No Free Lunches – ISP edition
While it may not be true that there ain’t no such thing as a free lunch, it has been my experience that there are extremely few free lunches to be had. In the tech world this is especially so – everything is tradeoffs, I’ve never seen a silver bullet that didn’t come with it’s own set of problems. Recently I’ve had cause to compare and contrast several ISP’s, even more recently I’ve had some more experiences that just reinforce this notion.
In general I’ve been really enjoying the servers that have been hosted at Rackspace, they cost more than the competition but it seemed very silver bullety to me. The technical support there is really good – you call someone up and they answer. You can set up monitoring and emergency procedures with a nice escalation process that ends with them calling you only if the previous instructions don’t work. The network itself has been extremely reliable. I’ve had some issues with the non-technical support staff, for some reason it can be very frustrating trying to get information and proposals from the business development team – despite repeated emails I’ve had to wait upwards of a month on one occasion. I find this frustrating because it just represents that the costs are not fixed – there’s no web order form for this equipment because costs are negotiable – although I suspect that if you are not a big client they are not that negotiable.

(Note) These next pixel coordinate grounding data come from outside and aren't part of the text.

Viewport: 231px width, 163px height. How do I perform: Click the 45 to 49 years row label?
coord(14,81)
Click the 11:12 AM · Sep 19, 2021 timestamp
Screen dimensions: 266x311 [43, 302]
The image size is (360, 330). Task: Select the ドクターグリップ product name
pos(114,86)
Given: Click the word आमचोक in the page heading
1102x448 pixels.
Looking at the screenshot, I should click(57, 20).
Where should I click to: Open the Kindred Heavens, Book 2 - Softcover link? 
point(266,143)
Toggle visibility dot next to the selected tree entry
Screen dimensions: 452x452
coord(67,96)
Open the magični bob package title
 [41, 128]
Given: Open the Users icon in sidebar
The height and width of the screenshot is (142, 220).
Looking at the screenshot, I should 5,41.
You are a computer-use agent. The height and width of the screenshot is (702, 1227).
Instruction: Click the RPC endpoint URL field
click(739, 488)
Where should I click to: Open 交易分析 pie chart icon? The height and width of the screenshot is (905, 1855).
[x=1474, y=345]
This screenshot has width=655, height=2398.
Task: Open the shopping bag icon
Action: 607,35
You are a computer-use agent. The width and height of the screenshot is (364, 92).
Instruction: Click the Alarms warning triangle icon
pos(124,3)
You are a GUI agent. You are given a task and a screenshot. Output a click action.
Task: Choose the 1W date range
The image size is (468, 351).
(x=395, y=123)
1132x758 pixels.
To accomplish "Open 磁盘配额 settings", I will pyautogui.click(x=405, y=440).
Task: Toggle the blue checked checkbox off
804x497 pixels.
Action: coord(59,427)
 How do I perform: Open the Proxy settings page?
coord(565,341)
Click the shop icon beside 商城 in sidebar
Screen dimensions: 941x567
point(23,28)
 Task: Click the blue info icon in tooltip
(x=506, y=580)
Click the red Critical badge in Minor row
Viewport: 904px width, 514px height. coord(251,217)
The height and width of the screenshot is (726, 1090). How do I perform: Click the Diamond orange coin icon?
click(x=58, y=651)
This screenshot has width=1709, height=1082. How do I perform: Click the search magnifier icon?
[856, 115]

The thing about Rackspace, though, is that it is a huge hosting company. So they have a lot of bureaucracy and procedures on what they can do. If you need them to do something that falls outside these procedures their “fanatical support” comes to a very sudden stop. That is the tradeoff you get when you use Rackspace instead of a smaller ISP. I’ve used several smaller ISP’s now and they may not offer the redundancy and heavy duty support that Rackspace gives you, but they do treat you more like a real person or maybe it’s that they behave more like a real person. They are much more likely to figure out a way to work with you to get you what you need because they are not constrained by so many rules and regulation passed down from on high.
In this case it was the colocation of a google mini search appliance. Despite it being dead simple to do initial configuration to simply give it the correct ip address (all you need do is connect a laptop to the mini with the provided orange colored cable and fill out some nice labeled web forms) they simply will not do it. Despite my questions about the mini prior to signing the contract in which I was told it was no problem, do it for several other customers, but never told that they would only attach wires and push the power button. Instead google has to ship the device to the client (me), I need to do initial configuration (in the absence of the real network to make sure it works) and then ship it to Rackspace. Presumably if I get something wrong in the config (possible since you can’t test it) they’ll need to ship it back to me, etc.. etc.. The woman on the phone, well women, I tried escalating – very nicely and calmly dealt with me, a truly furious customer, but very firmly let it be known that I was completely out of luck on this. There was nothing I could do, call, pay or sign that would cause Rackspace to budge on this issue even one iota. The fanaticism did not extend to this.
They suggested it was a liability issue and they had a bad experience prior to this. I suggested that we would sign something that waived their liability, I suggested that I could be on the phone with the technician while he was doing the configuration, I suggested that we would pay for said technician’s time. Although I tried to address their concerns with this, they simply had no choice but to doggedly follow the rules set down from on high. And that’s the tradeoff – where you get better reliability and technical guarantees from Rackspace there are places that they simply will not go for you, no matter how simple, how much more convenient or how urgent it would be for you, their customer.
With that said, I’m not making a value judgement here on what is better or really making any sort of review of the isp. I’m just saying that with Rackspace it’s not all honeydew and cantaloupe. You’ve given up something (in addition to money) to get their vaunted reliability.